Source records below:
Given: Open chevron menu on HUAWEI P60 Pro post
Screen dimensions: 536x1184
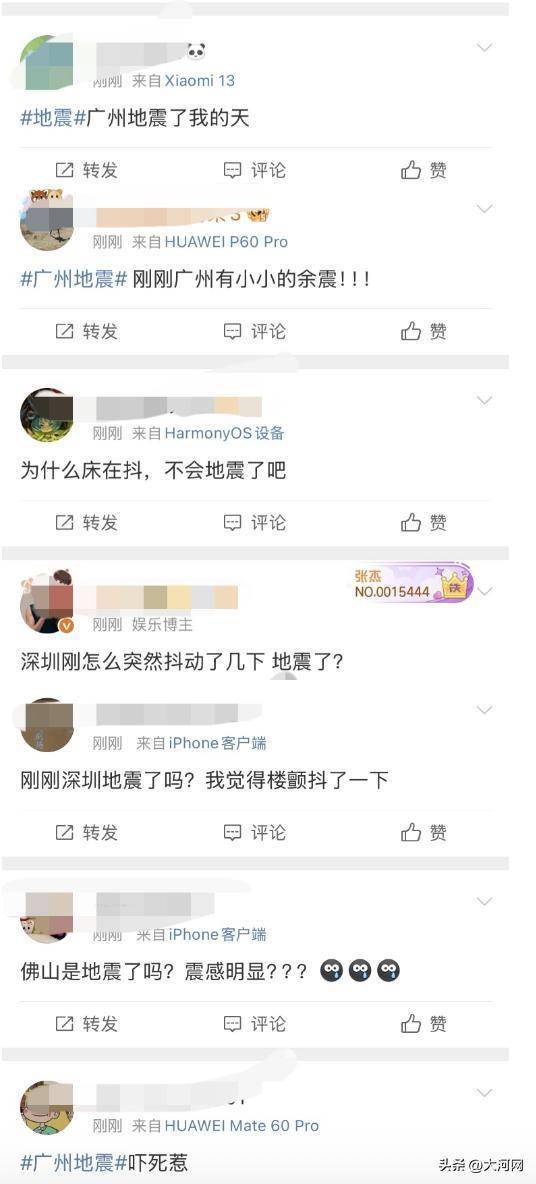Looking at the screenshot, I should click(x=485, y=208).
End of Source records.
Source records below:
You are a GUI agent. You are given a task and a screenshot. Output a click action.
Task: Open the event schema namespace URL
End of Source records.
Source records below:
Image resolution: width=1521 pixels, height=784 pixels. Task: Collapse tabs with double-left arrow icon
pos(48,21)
End of Source records.
## Exercise brief
Go through the material above and output exactly the lines from the one containing "You are a GUI" through the one containing "Task: Open the event schema namespace URL".

## Response box
You are a GUI agent. You are given a task and a screenshot. Output a click action.
Task: Open the event schema namespace URL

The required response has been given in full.